Tu parcourras donc, Révérendissime éminence, le modeste fruit de nos veillées passées avec Plaute (car nous avons jugé que c’était toi, le plus savant des hommes en la matière, le premier par ton souci de l’éloquence et par la gloire, le plus exigeant en matière de sagesse, le plus remarquable pour les autres vertus, que nous devions prendre pour juge). Si quelque chose t’y semble correctement formulé, je prétends que tout le mérite ne m’en revient pas :

cum non ex mea, sed eminentissimorum auctorum sententia cuncta ferme protulerim ; in qua re ne quidem ueterum, etiam recentiorum quorundam, et eorum praesertim qui Plautinas delicias sectati sunt, non puduit sententias sciscitari et in primis Georgii Valla uiri clarissimi, quem nostris temporibus bonarum disciplinarum omnium aerarium dixerim, cuius censura nihil est grauius.

car, pour établir la quasi-totalité du texte de Plaute, je ne me suis pas appuyé sur mon seul jugement, mais sur celui des auteurs les plus irréprochables ; et, en cette matière, je n’ai pas hésité à m’informer de l’opinion non seulement des anciens, mais de quelques auteurs plus récents, en particulier de ceux qui ont été les sectateurs des délices plautiniennes ; parmi eux, surtout, Georges Valla, homme très illustre, dont je fais volontiers, pour notre temps, le trésor des Belles Lettres 3. Rien n’est plus précieux que son jugement.

Si quid autem minus ornatum, aut non omnino enucleatum compereris, aut forte incuria omissum (non enim potest Lippus quantum contendere Lynceus4) uel ignoscas, uel emendes, ceterosque moneas ut si quam habent in nos feruidam mentem, tegant.

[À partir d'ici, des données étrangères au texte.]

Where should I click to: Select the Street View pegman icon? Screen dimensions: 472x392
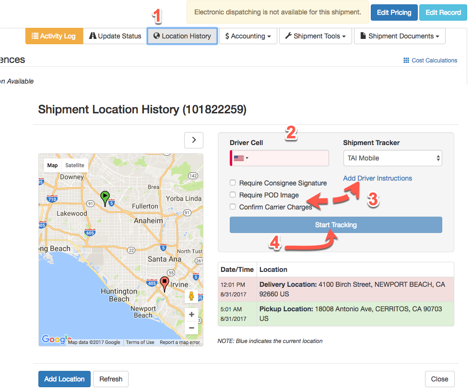click(191, 296)
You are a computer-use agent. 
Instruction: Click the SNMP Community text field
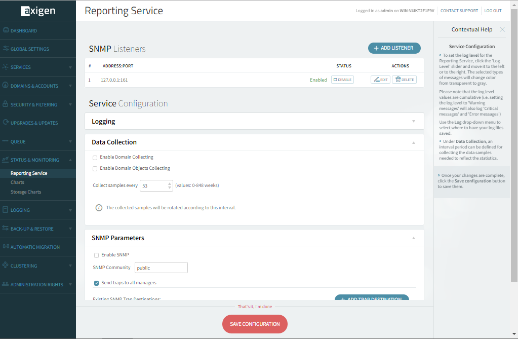161,268
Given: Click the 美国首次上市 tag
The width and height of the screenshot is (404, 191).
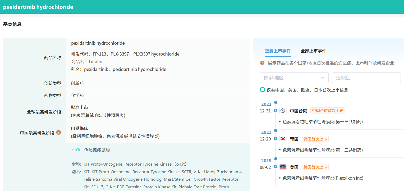Looking at the screenshot, I should point(315,167).
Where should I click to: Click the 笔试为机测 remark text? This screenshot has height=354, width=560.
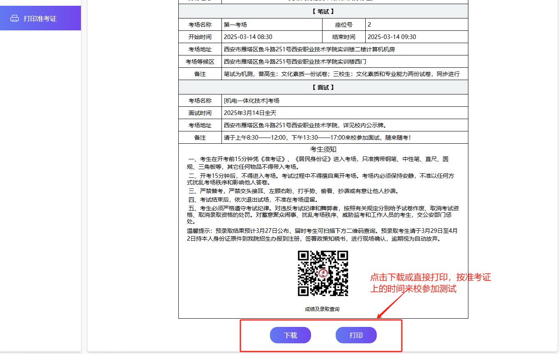(x=341, y=74)
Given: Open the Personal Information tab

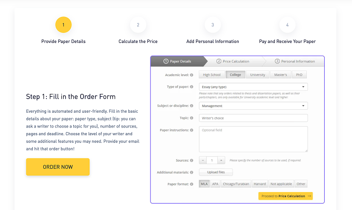Looking at the screenshot, I should click(295, 61).

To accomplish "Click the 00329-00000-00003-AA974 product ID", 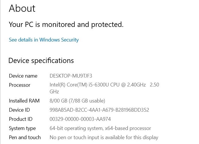I will [x=80, y=119].
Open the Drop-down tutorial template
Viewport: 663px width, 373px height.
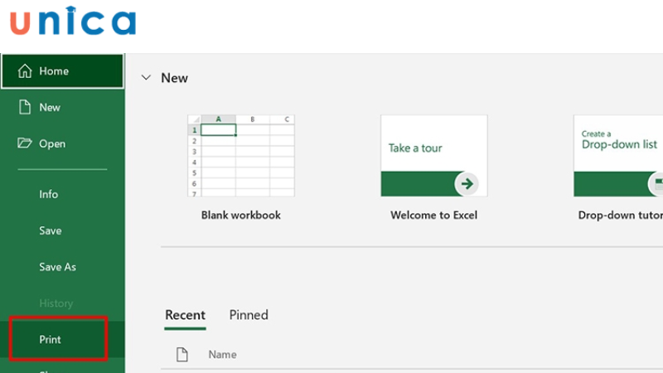pyautogui.click(x=617, y=155)
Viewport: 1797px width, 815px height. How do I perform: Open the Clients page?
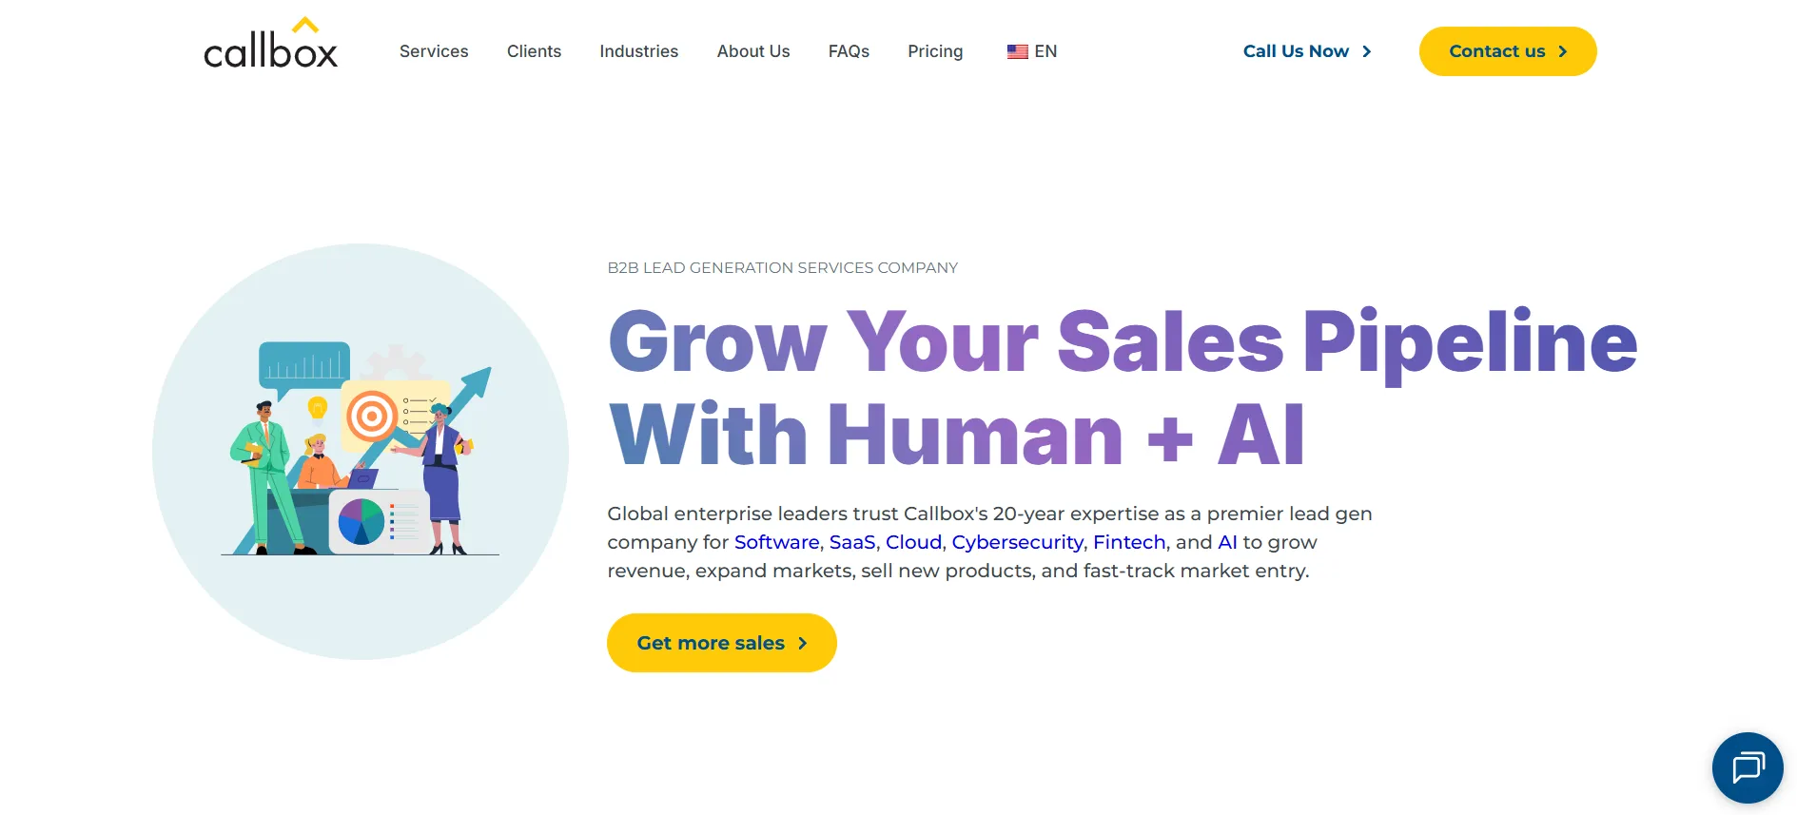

Mais si tu trouves quelque chose qui te semble moins heureux, ou en tout cas moins achevé, ou bien peut-être un oubli, à cause d’une négligence (parce que le chassieux ne peut rivaliser avec Lyncée), pardonne-moi, ou bien corrige, et invite les autres à ce que, s’ils ont contre moi quelque sujet d’emportement, ils le gardent pour eux.

Qui si forte liuore agitati perstreperint, tua oratione compesces ; quamquam nihil moror quod si quid boni factum fuerit bonis, inuideant non boni.

Et si par hasard l’on pousse de grands cris, mu par la malveillance, réprime-les de ton éloquence ; du reste, je ne me préoccupe pas de ce que, si l’on a fait du bien aux bonnes gens, les mauvaises gens puissent se montrer envieux.

Haec autem si tui acerrimi iudicii stabunt incudi, nullius formidabo Rhinocerotis nasum5.

En revanche, si l’ouvrage est remis sur l’enclume de ton très rigoureux jugement, je ne craindrai le nez d’aucun rhinocéros.


1. Franciscus Marcellus fut évêque de Trogir (actuelle Croatie) de 1488 à 1524
2. On trouve une interrogation similaire chez Sénèque, pour savoir qui est le plus digne destinataire.
3. L’édition commentée de Valla constitue la première partie du volume publié en 1499
4. Hor., Ep. 1.1.28.. Voir aussi Erasme, Adagia, 1054.
5. Mart., Ep. 1.3.6.. Cité en partie par Erasme, Adagia, 722 : le nez (dont le nez du Rhinocéros) évoque la moquerie sournoise.